- What needs to be done:
Copy the rows below word for word, beginning at the line that contains "The image size is (1339, 595)." and stopping after the line that contains "The height and width of the screenshot is (952, 1850).".

- Material:
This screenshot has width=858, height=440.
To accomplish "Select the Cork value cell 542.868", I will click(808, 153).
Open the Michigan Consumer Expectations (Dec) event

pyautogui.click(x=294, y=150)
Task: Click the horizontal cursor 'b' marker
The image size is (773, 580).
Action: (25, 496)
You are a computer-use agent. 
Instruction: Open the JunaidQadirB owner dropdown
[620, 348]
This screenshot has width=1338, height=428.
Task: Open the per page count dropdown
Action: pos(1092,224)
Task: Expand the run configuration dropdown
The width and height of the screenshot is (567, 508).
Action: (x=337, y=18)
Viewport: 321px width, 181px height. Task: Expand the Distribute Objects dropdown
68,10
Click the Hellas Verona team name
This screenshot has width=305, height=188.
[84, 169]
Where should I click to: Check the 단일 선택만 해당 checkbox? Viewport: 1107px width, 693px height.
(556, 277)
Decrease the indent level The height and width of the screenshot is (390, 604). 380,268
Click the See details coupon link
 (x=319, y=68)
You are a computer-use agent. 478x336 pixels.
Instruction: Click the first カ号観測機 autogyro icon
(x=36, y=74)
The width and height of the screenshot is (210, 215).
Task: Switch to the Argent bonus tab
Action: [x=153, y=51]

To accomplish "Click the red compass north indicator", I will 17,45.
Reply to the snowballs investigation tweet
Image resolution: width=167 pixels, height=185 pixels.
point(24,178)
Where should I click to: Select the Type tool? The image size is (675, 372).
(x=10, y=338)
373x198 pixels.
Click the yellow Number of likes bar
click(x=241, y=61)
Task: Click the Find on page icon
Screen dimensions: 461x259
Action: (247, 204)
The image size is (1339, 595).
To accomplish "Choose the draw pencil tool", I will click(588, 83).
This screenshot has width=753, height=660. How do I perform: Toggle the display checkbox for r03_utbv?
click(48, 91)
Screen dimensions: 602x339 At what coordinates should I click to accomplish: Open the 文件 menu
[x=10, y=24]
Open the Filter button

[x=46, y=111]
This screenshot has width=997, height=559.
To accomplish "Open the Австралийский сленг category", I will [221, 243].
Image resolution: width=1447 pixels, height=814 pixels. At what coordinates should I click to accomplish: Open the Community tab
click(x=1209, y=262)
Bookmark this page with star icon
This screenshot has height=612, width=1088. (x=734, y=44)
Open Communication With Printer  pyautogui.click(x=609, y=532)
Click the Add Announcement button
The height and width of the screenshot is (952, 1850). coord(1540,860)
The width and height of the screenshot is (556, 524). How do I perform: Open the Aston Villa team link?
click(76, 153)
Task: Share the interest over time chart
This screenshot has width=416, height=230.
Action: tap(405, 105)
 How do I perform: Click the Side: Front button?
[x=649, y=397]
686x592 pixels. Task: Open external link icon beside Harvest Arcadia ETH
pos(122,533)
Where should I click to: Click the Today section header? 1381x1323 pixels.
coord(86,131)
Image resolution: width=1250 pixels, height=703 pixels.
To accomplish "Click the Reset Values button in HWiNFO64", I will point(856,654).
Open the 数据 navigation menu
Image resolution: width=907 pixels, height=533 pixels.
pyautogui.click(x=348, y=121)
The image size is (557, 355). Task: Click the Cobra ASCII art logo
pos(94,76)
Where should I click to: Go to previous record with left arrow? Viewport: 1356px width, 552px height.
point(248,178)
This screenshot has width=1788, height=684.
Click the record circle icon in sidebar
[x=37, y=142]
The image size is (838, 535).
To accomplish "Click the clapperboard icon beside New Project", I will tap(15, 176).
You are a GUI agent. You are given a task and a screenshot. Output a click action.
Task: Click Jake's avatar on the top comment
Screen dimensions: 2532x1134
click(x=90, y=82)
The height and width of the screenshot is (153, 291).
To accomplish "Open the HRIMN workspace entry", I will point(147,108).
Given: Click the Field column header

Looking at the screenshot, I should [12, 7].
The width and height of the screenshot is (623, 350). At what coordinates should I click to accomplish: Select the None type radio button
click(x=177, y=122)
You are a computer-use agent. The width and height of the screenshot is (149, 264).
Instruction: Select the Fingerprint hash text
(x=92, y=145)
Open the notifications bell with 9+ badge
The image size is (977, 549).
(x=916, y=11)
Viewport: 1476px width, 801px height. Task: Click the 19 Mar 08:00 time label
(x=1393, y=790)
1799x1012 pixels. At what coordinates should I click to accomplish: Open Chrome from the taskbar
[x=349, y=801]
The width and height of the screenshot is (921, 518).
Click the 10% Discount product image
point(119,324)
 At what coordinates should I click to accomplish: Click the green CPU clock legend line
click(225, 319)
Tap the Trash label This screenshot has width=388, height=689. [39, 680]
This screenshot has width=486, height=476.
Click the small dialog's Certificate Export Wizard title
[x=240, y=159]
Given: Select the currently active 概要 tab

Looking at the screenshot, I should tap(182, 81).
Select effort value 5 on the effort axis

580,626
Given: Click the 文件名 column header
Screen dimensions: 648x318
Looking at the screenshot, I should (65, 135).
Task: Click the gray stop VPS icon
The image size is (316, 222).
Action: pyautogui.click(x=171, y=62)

- Response to this exercise:
The image size is (1339, 595).
To accomplish "Choose the draw pencil tool", I will click(588, 83).
This screenshot has width=753, height=660. How do I perform: Toggle the display checkbox for r03_utbv?
click(48, 91)
Screen dimensions: 602x339 At what coordinates should I click to accomplish: Open the 文件 menu
[x=10, y=24]
Open the Filter button

[x=46, y=111]
This screenshot has width=997, height=559.
To accomplish "Open the Австралийский сленг category", I will [221, 243].
Image resolution: width=1447 pixels, height=814 pixels. At what coordinates should I click to accomplish: Open the Community tab
click(x=1209, y=262)
Bookmark this page with star icon
This screenshot has height=612, width=1088. (x=734, y=44)
Open Communication With Printer  pyautogui.click(x=609, y=532)
Click the Add Announcement button
The height and width of the screenshot is (952, 1850). coord(1540,860)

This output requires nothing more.